Work to complete. Report each line below that contains the string "resolution", copying every such line in full.
━━━ Input for this task
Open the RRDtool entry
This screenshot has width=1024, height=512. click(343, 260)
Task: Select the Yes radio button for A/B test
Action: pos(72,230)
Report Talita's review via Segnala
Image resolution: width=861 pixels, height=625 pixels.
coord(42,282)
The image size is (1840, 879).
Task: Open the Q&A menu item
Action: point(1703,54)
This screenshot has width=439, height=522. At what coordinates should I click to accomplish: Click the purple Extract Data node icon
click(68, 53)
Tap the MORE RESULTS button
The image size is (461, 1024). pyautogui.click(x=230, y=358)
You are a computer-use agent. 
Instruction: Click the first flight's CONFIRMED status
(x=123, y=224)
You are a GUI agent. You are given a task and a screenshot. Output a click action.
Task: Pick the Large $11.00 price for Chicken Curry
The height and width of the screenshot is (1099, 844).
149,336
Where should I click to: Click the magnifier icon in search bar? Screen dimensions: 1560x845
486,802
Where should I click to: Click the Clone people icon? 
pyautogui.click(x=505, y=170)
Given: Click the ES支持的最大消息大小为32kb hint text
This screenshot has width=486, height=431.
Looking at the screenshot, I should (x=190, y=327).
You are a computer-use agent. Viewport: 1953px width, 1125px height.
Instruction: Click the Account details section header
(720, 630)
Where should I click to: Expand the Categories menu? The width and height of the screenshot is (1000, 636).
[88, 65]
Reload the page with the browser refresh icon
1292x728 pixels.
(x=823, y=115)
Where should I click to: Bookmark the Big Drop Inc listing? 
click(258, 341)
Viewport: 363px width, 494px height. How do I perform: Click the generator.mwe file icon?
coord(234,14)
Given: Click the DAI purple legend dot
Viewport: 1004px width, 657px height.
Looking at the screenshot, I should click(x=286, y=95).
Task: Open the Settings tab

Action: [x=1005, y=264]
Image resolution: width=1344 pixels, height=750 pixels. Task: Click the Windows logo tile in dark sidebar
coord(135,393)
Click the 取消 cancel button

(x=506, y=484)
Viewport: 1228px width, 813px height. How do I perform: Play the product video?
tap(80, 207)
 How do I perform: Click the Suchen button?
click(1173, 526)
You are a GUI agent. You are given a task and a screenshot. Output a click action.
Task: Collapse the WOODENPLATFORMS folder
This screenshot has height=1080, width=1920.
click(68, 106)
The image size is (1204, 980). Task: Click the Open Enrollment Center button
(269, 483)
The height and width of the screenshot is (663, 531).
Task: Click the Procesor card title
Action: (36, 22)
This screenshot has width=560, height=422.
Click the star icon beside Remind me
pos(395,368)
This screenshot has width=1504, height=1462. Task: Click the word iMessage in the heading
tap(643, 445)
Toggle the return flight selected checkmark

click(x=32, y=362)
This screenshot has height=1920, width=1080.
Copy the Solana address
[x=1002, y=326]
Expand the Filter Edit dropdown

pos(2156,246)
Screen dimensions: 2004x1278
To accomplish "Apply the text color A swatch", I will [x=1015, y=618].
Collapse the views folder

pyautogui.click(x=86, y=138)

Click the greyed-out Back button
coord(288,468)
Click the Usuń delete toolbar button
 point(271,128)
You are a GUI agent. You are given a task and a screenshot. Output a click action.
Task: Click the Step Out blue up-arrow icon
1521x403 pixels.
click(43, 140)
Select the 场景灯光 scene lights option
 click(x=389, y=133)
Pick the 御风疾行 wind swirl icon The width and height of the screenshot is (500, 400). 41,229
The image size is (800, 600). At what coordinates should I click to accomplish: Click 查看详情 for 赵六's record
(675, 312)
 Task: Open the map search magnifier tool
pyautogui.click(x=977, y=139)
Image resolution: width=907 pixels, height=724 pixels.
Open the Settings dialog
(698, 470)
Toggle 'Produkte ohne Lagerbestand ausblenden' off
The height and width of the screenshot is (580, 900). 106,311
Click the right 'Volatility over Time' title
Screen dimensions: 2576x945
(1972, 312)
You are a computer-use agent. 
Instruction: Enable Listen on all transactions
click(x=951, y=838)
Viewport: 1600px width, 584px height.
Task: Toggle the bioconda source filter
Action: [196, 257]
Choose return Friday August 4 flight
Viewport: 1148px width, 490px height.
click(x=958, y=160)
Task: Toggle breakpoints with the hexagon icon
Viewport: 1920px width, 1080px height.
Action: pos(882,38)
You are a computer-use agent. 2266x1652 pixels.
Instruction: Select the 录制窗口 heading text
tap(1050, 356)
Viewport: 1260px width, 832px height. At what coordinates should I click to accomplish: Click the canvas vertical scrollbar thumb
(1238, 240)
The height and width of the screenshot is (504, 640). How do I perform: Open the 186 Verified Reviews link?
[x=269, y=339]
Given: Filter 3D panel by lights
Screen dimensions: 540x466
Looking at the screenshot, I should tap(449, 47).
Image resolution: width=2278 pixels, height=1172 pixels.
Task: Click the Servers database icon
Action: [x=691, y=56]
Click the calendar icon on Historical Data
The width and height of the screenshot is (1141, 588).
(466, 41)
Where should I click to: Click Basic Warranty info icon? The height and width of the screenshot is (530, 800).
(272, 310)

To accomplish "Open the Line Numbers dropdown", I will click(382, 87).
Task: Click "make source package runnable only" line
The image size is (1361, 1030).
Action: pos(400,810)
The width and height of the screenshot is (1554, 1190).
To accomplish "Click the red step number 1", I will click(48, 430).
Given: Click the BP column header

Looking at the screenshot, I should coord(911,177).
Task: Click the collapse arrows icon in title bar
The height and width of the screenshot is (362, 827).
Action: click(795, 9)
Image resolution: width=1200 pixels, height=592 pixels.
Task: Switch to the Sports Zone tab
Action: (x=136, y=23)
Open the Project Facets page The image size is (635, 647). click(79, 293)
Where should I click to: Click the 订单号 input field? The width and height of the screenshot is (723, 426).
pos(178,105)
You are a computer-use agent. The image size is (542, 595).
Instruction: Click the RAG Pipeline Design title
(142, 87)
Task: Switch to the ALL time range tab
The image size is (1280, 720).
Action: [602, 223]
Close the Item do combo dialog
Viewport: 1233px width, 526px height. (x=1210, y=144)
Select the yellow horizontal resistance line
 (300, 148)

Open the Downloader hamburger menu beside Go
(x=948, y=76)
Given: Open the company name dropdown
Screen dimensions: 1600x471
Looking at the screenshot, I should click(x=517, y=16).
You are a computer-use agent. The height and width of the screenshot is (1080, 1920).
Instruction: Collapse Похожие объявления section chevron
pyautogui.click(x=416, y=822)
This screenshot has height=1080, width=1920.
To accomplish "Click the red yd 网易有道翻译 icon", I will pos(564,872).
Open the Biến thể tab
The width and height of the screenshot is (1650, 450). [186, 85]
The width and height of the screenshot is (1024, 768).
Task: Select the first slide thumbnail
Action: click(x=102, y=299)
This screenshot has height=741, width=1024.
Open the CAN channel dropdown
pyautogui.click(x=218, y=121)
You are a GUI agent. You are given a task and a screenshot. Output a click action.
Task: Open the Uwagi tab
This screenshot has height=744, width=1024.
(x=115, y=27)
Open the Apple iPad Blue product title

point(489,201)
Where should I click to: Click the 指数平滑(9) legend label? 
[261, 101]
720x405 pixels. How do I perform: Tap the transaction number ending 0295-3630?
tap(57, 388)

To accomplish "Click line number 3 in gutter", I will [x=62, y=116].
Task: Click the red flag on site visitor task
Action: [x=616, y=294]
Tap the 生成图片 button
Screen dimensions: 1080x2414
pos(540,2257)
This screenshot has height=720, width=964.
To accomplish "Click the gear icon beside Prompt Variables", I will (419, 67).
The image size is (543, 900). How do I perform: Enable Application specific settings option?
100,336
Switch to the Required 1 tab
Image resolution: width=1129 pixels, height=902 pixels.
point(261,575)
━━━━━━
Result of this task.
Image resolution: width=861 pixels, height=625 pixels.
Image resolution: width=1344 pixels, height=750 pixels. Task: Click the Windows logo tile in dark sidebar
Image resolution: width=907 pixels, height=724 pixels.
Image resolution: width=2278 pixels, height=1172 pixels.
Image resolution: width=1200 pixels, height=592 pixels.
Image resolution: width=1129 pixels, height=902 pixels.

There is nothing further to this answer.